There’s no serious encryption going on here, but all the internal arithmetic relationships act as a parity check, making it extremely unlikely for the outlet units to be triggered by random noise or interference from other systems.
The calculations below show how this encoding works. Note that all encoding and decoding operations are single byte (mod 256), which means that the value wraps around to 0 when incremented past 255 (see picture 1).
The decoded command byte, Z3, has several possible values. Most of them correspond to buttons on the remote control, but through testing I also found several other command values which the outlet units respond to. The most notable is 0x64, which appears to affect only units that are currently off, switching them on for a brief moment and then off again.
Photo 2 lists all the commands that I was able to determine, as single byte values in 2-digit hexadecimal notation. There are commands to independently switch up to 4 units per remote, so given the number of possible identifiers, this allows 262,144 individual outlets to be controlled!
This information enabled me to encode and inject my own data to be transmitted to the outlet units. To accomplish this, I made some further modifications to the Bit Whacker firmware, so that it would generate waveforms comparable with those produced by the remote.
Step #7: Customize the remote outlet control application.
The final part of the project was to write a computer application in C++ to control the units, as it wasn’t very convenient having to enter commands into a serial console.
While developing my first version of the program, I found that if you called it twice in rapid succession, say, to switch multiple devices at the same time, the opening and closing of the USB port would sometimes fail. So I split the program into 2 separate processes: a server, which runs all the time in the background, holding the serial port open and managing the flow of commands; and a command-line client, which sends commands to the server.
I used TCP/IP sockets as the communication method, which lets the server and client run on different machines if desired.
You can download the application, Remote Outlet Control here. The screen capture shows the application running on Windows. The electrical socket icon in the system tray indicates that the server process is running.

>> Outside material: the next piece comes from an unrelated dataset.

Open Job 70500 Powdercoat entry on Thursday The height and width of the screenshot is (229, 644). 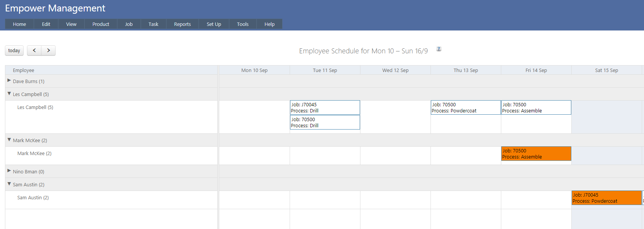(465, 107)
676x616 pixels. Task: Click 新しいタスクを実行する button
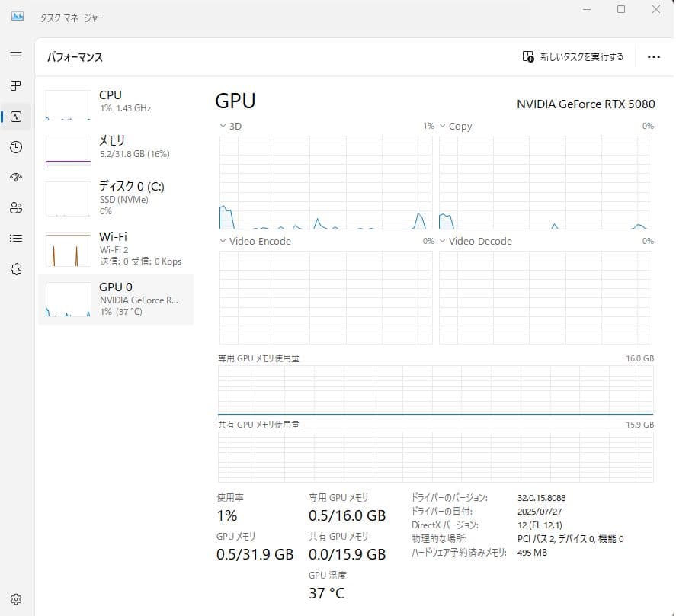572,56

To create the toolbar at the bottom, I selected New Toolbar from the regular toolbar’s right-click menu. Then I created the Lamp shortcuts on the desktop and the Fan shortcuts on the toolbar and entered the command-line program name, outletctl, and its required arguments (device_ID [0-65535], button [a, b, c, d, all], and state [on, off]) in the Target box. I also chose an appropriate icon using the Change Icon button. (I created all of the application’s icons using Inkscape.)
For the scheduled tasks shown, I dragged the desired shortcuts into the Scheduled Tasks window, under Control Panel/Administrative Tools. This pane supports numerous scheduling options, but if it isn’t flexible enough, you can also call the program from a batch file or scripting language of your choice (I’d recommend Perl).
There’s a great deal of potential in these off- the-shelf remote outlet systems; their availability and relatively low cost makes them ideal for any electronic projects that need to switch plug-in appliances.
This project highlights just one way of using them, and I’ve tried to keep my modifications as general as possible so they’re useful to others. Hopefully I’ve shown how easy it can be to interface with these systems, and how, by understanding a bit about how they work, you can make them work the way you want them to!